Tuesday, November 27, 2018

Conversation

A couple of weeks ago I was speaking to our school psychologist about B-man, she'd been evaluating him for his autism/special education reevaluation.  She mentioned that he didn't seem very interested in conversations.  I've noticed this before.  He's very interested in telling you what he wants you to know.  He's not very interested in what you have to say, even if it's on the topic that he's interested in.  

Here's a typical "conversation":

B: Momma, what is XYZ? (it doesn't actually come out this easily - he has 4 or 5 starts and stops to make sure he says it the way he wants)

Me: I'm not sure, buddy. I can look it up at home. 

B: But what do you know about it?

Me: Nothing but I have a feeling that you do.Why don't you just tell me. 

B: OK! (Launches into speech on XYZ)

The point wasn't really to find out what I knew, the point was to tell me what he wants me to know.  The question was just the conversation starter that he picked up some where. 

The school psychologist suggested giving him a formula for conversations.  Thanksgiving morning I decided to broach the subject with him since we'd be with family in the afternoon.  Here's what we came up with...

I added the "Excuse me" to try to avoid him says "What!?" when people talk to him. He was on board until the last step of asking the other person a question. "Why do I have to do that?!?"

I reminded him how going to his friends black belt ceremony showed his friend that he cared about him.  I said the question at the end was the same way. It shows the other person you care about them. 

"What do I even ask them!?!" I told him he could just ask the question they asked him. 

He practiced with my mom and asked her what kind of dog she wanted to get.  This was great but also about him because he's super interested and invested in her dog.

Everyone is our family loves and does well with B but I have one nephew who really does a great job with him.  That afternoon at Thanksgiving, I told Max that B was practicing conversations.  Max tried it out and B did really well.  It didn't last long, Max asked how B's day was, B replied good and asked Max how his day was, end of conversation. Not too long but he followed the formula. 
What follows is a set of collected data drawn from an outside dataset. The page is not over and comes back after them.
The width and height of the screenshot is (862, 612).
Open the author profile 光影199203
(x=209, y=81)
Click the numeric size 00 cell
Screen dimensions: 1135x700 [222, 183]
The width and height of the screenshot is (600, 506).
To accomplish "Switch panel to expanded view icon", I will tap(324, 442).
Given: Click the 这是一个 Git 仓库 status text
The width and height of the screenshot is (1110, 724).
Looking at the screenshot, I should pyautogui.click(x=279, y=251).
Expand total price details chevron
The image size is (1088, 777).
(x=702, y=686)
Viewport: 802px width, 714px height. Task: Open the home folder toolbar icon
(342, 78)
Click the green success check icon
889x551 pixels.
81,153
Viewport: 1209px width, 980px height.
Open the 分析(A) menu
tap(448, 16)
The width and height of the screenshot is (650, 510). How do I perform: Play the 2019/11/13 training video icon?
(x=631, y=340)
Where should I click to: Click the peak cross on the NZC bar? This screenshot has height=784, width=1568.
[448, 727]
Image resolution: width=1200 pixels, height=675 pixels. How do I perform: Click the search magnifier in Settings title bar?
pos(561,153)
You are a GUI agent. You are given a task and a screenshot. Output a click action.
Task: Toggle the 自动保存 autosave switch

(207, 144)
Later in the afternoon Max & B had a boxing match. B won once and Max won once.  This, of course, did not sit well with B.  He's very competitive.  I loved it because he needs to learn to lose when it's safe.  Anyway, he's hacked off and I thought I could get his mind off it.  I called him over to the table and asked another family member to practice conversation with him.  That did not go well.  He was still too mad.

When I dropped him at church Sunday, I reminded him of his new skill.  After church I asked him if he had a conversation with anyone.  He looked at me like I was nuts, "No!" Oh well, we'll keep practicing and sooner or later it'll take hold.